▶ **Provided records**
========================================

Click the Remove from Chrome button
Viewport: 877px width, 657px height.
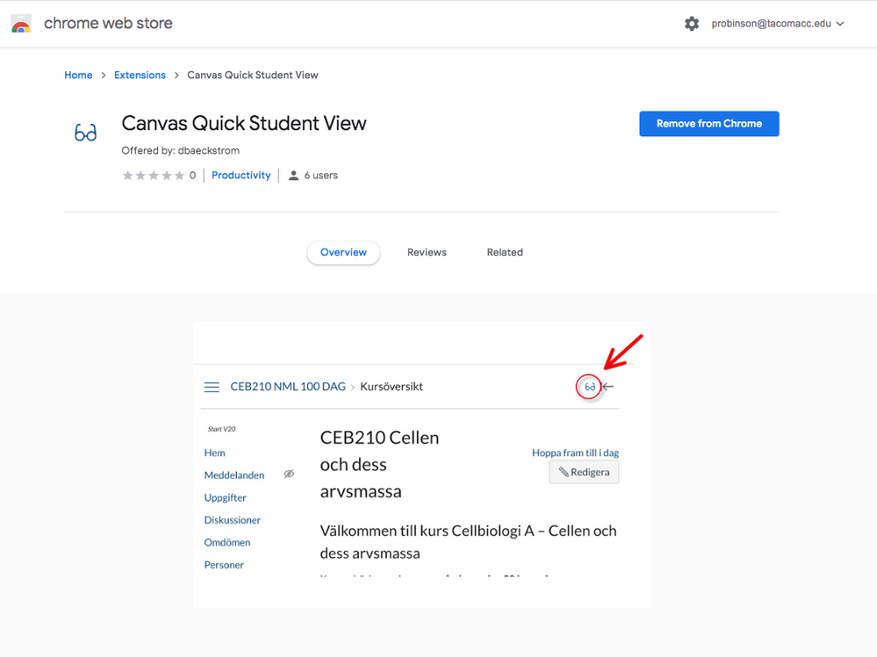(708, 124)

========================================

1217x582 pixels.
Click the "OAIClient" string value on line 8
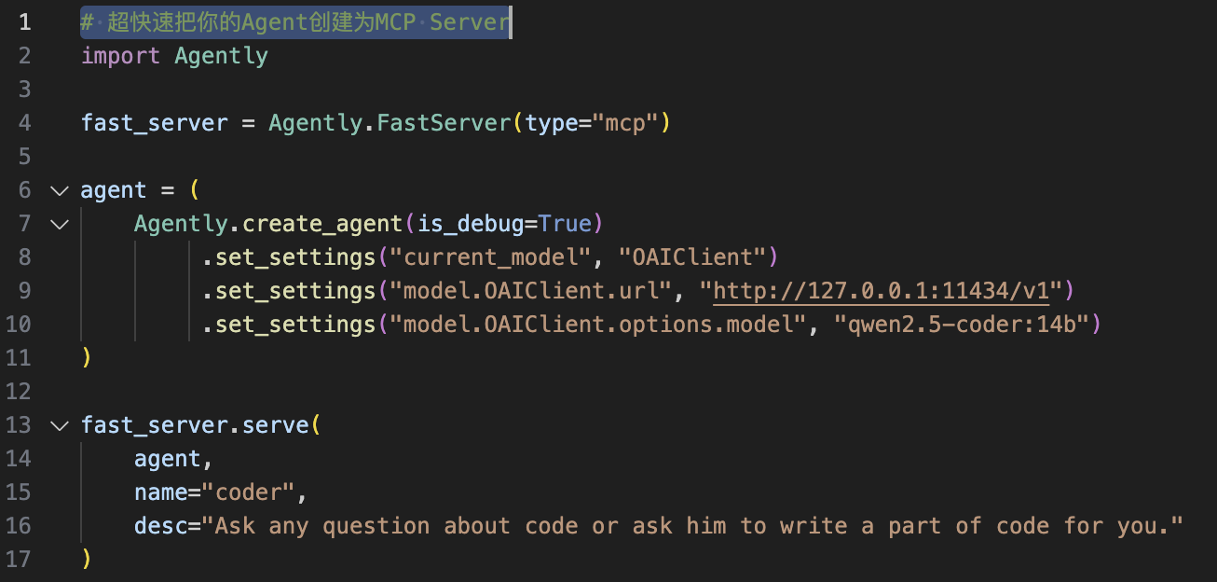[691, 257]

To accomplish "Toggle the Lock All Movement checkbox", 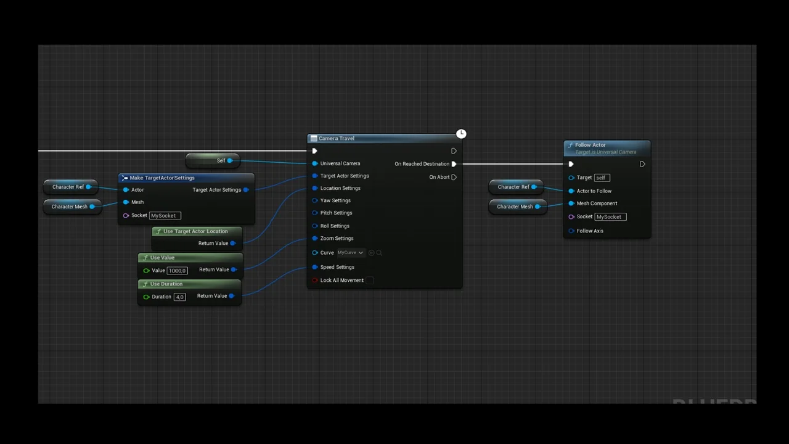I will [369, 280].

========================================

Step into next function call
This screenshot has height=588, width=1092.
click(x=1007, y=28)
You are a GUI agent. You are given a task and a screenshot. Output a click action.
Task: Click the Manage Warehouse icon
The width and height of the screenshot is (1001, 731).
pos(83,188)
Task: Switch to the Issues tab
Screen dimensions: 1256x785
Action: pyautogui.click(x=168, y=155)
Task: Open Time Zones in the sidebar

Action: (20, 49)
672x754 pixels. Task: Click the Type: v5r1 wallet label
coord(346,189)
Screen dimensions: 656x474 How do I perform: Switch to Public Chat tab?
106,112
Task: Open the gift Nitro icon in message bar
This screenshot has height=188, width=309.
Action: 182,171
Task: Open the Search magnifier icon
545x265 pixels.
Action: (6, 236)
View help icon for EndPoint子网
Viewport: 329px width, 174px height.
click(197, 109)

========================================

▶ **Exercise goal**
Update the data from the line containing "Task: Open the gift Nitro icon in message bar" through the line containing "Action: (6, 236)" by replacing "magnifier" with "magnifying glass" and leaving everything else unchanged.

▶ **Result**
Task: Open the gift Nitro icon in message bar
This screenshot has height=188, width=309.
Action: 182,171
Task: Open the Search magnifying glass icon
545x265 pixels.
Action: (6, 236)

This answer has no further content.